Please copy each line of the listing below in which the word "Given" appears.

Exercise materials below:

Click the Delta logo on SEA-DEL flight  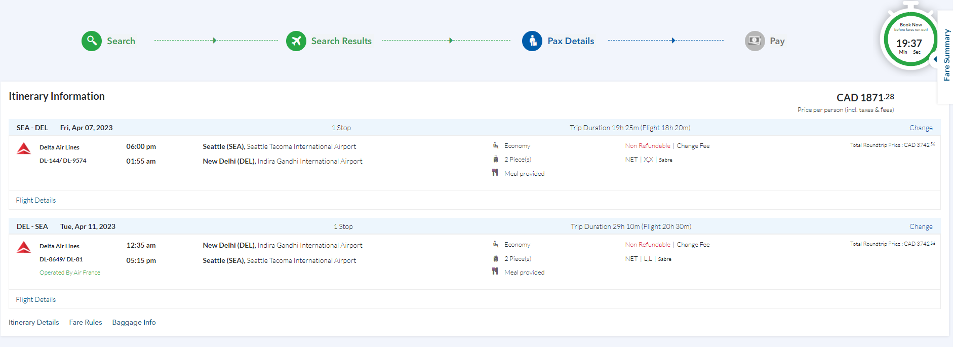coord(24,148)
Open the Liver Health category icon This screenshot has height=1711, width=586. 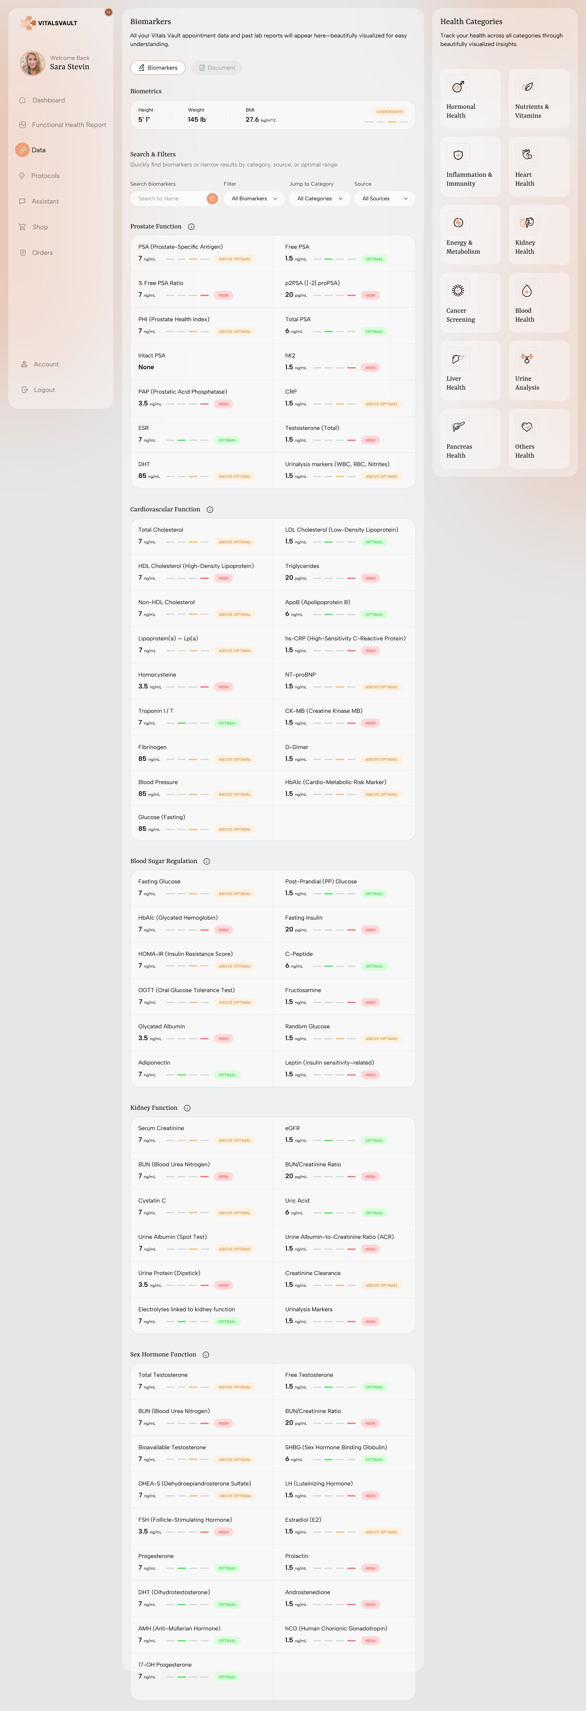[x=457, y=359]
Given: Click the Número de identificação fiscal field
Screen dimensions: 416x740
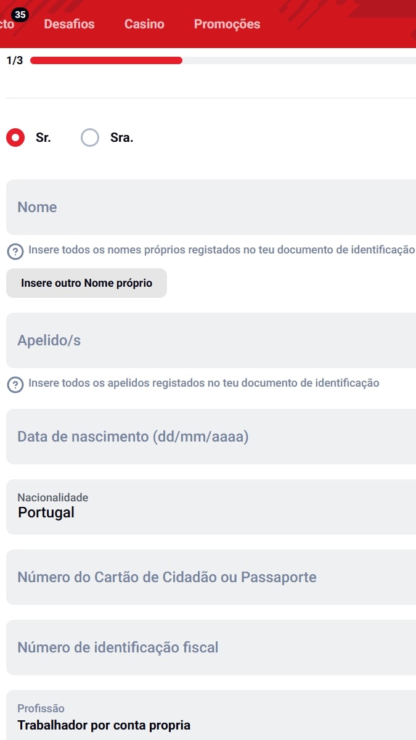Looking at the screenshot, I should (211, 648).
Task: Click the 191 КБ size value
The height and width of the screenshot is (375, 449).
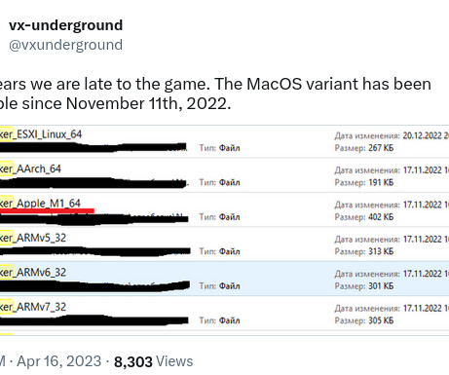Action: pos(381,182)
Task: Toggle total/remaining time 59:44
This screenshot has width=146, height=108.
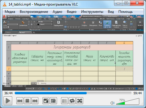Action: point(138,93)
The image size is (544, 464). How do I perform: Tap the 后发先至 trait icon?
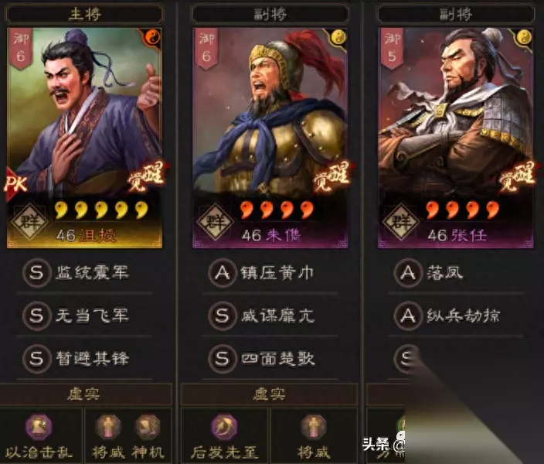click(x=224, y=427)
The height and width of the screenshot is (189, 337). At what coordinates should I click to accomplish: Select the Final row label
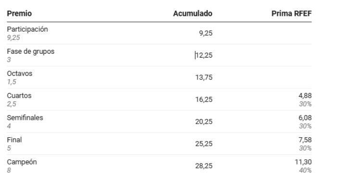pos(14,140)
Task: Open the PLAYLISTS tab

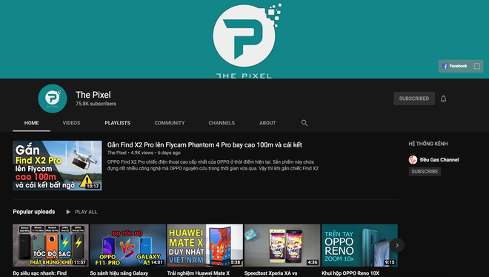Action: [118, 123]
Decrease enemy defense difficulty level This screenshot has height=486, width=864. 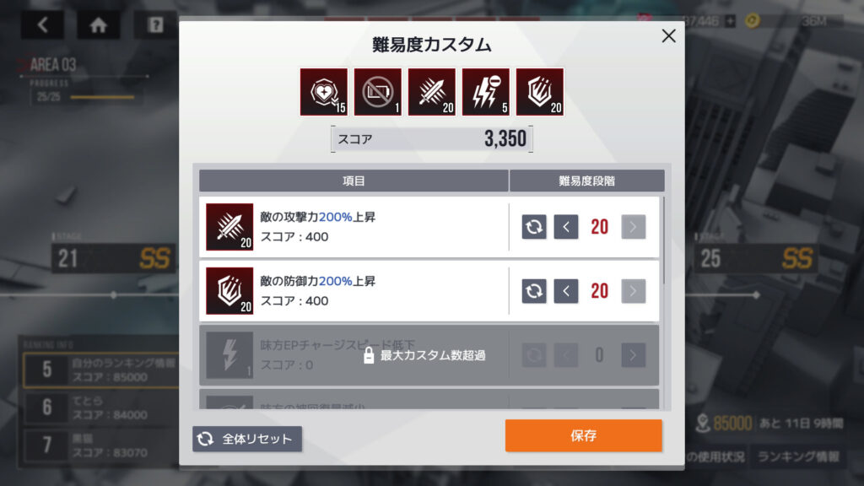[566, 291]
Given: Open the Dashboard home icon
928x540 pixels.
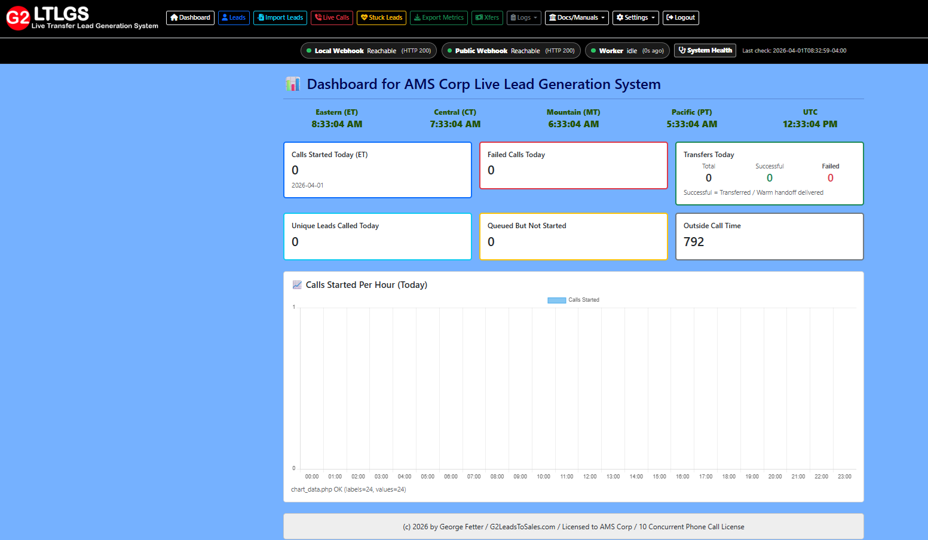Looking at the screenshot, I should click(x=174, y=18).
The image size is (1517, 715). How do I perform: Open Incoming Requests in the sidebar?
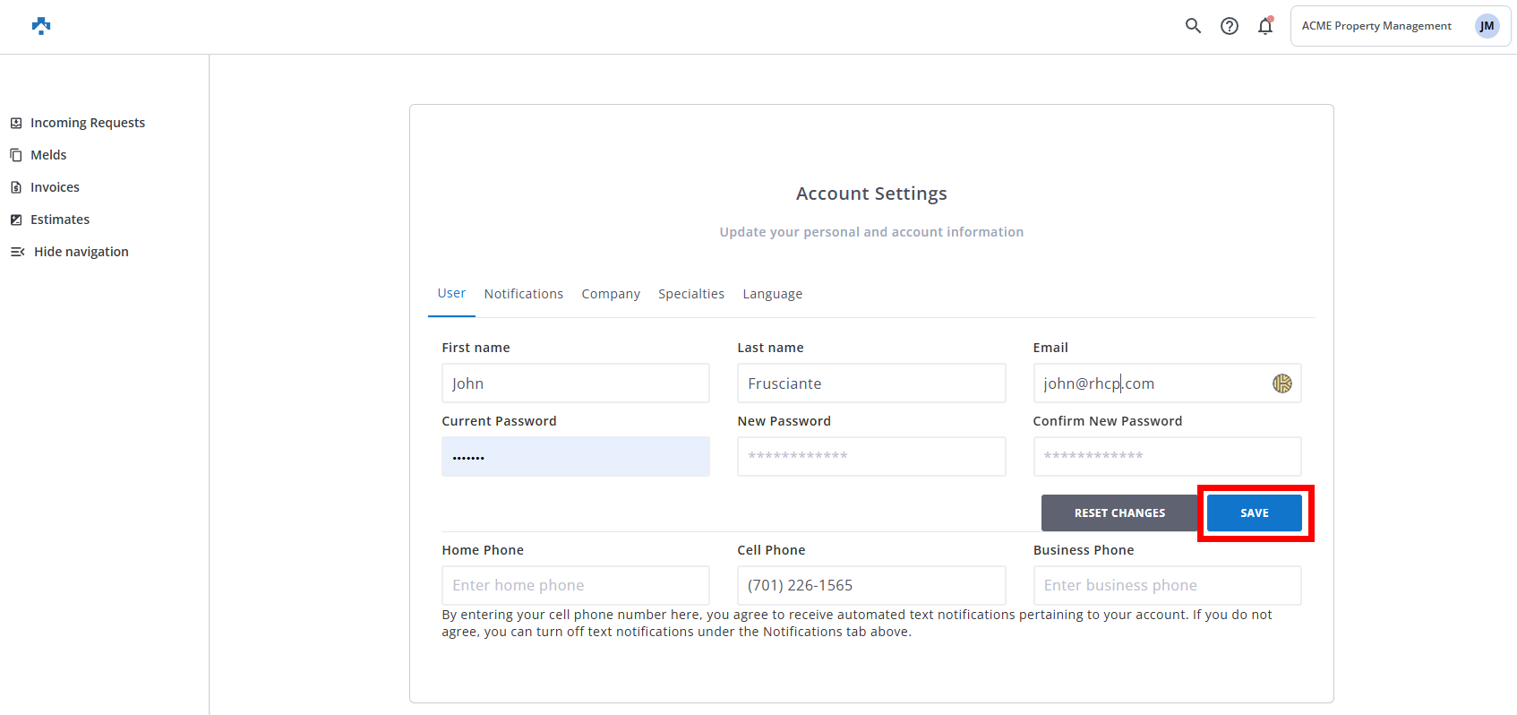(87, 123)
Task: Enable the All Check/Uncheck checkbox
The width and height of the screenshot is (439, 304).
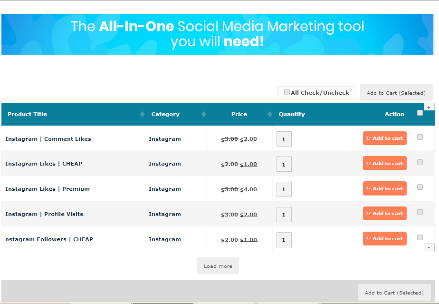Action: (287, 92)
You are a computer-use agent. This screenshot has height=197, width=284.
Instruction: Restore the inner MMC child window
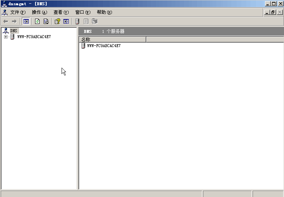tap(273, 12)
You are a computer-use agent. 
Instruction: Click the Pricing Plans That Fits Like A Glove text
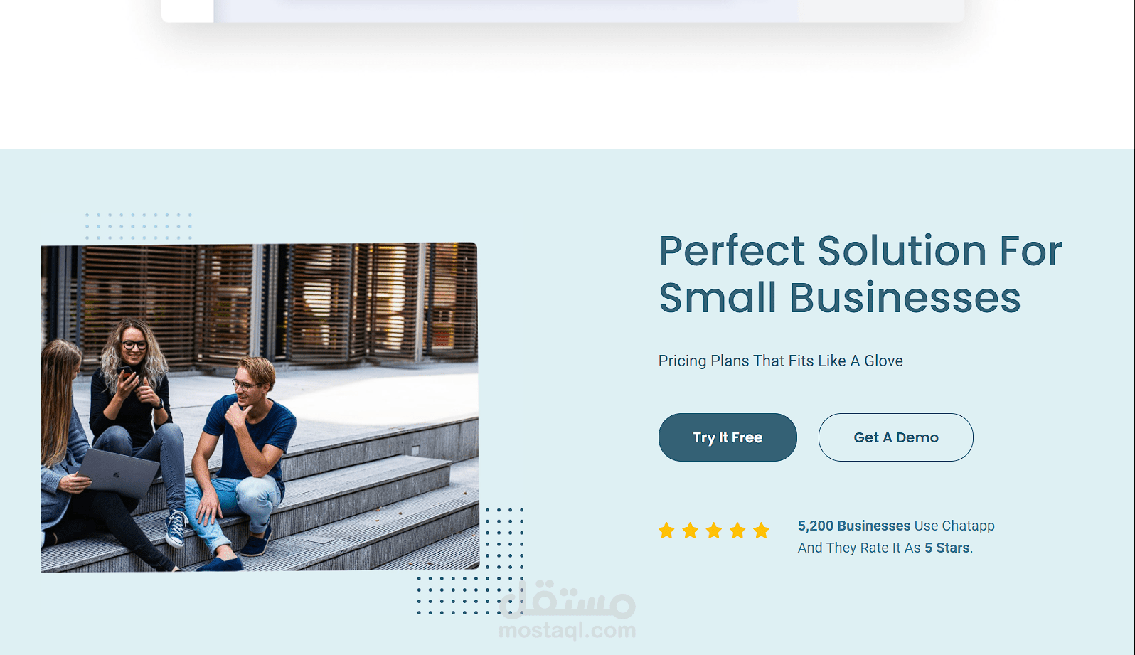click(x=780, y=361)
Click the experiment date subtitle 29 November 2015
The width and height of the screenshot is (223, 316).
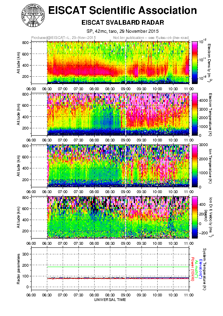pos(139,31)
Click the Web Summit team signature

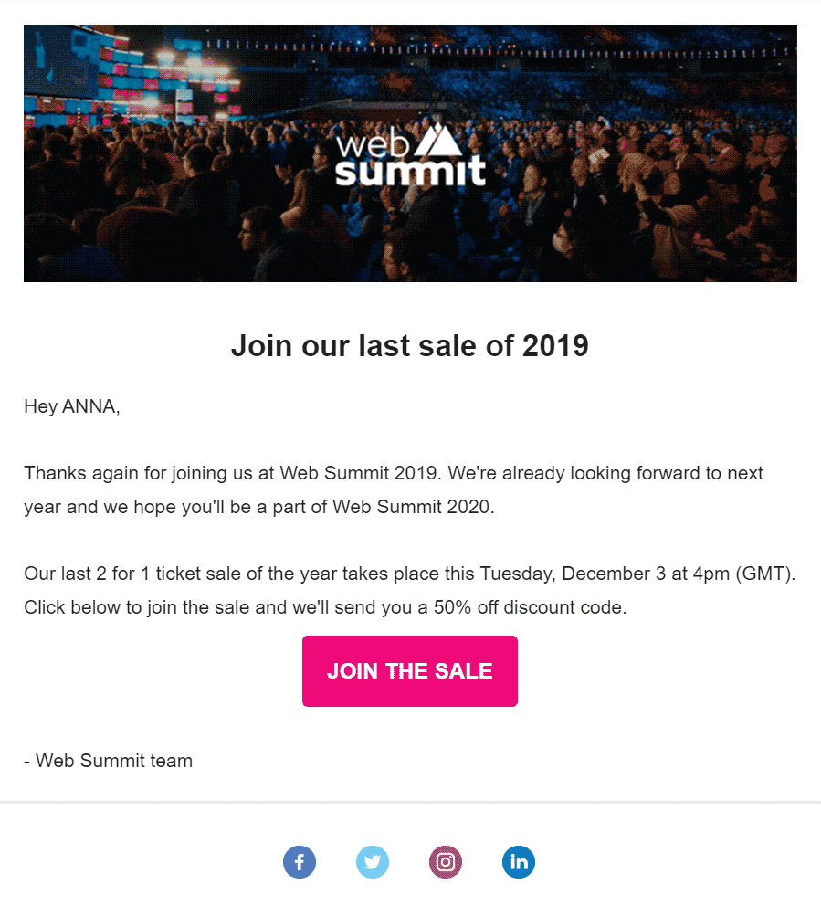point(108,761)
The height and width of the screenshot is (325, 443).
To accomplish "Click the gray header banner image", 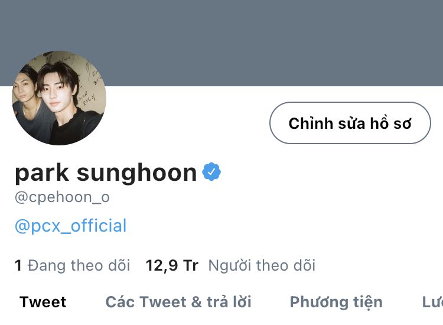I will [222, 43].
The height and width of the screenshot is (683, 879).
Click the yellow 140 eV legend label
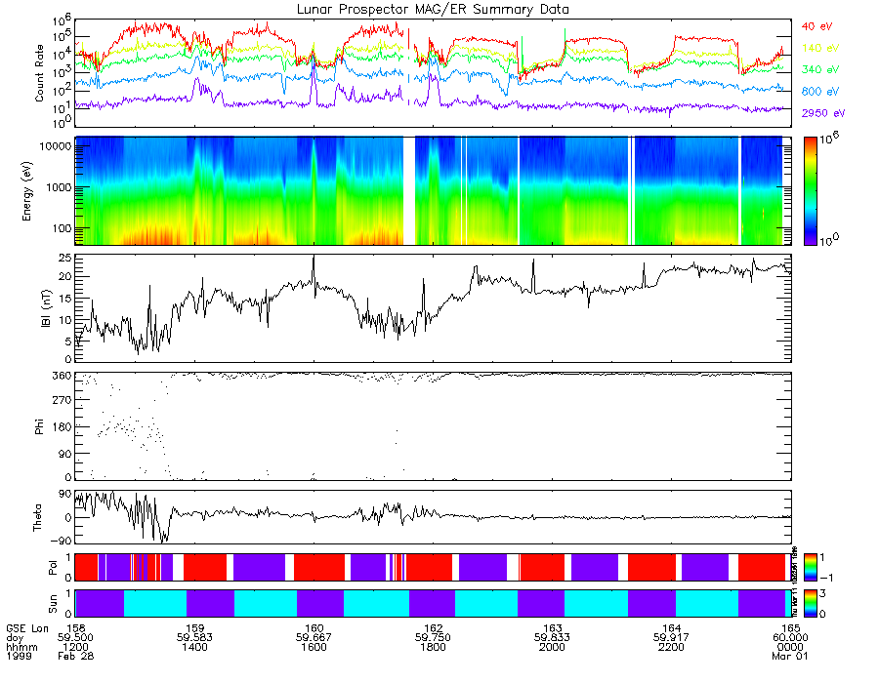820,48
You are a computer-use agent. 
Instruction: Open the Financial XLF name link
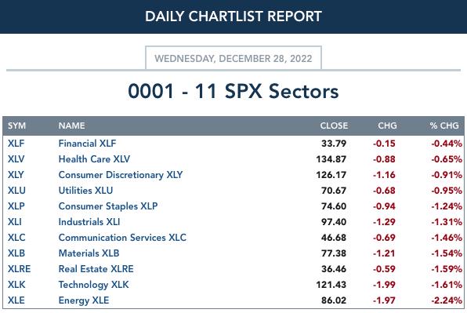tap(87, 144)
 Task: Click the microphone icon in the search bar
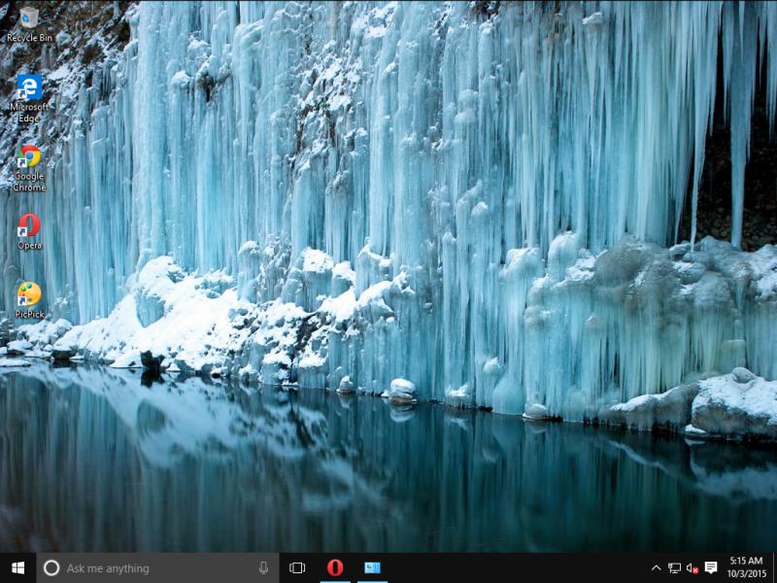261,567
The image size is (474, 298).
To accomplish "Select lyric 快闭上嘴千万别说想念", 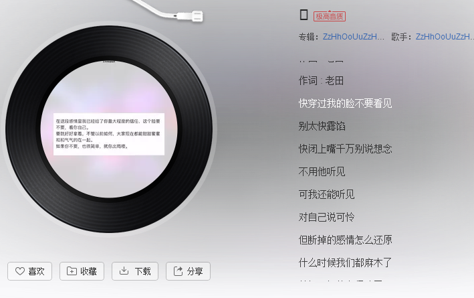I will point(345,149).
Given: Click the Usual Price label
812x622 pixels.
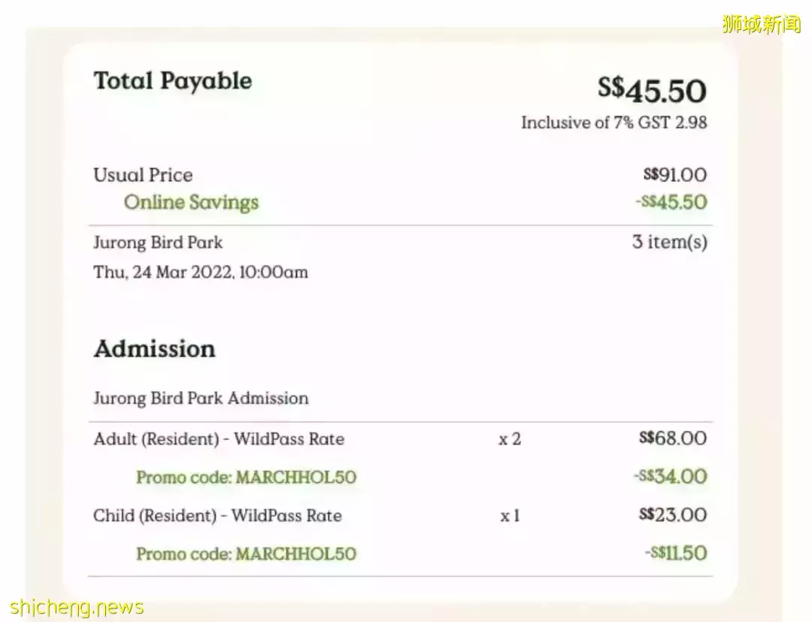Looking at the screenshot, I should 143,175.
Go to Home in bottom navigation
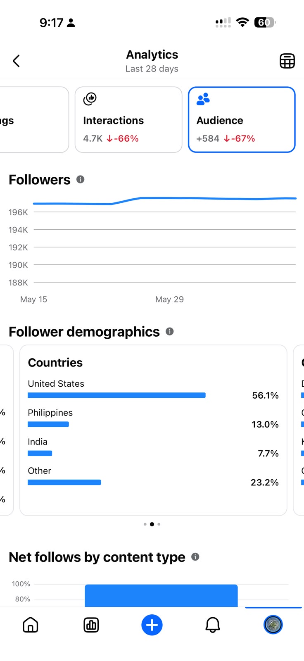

End of Exercise materials.

* [Solution to this exercise]:
Given: Click the Número de identificação fiscal field
Given: Open the Dashboard home icon
Given: Click the Usual Price label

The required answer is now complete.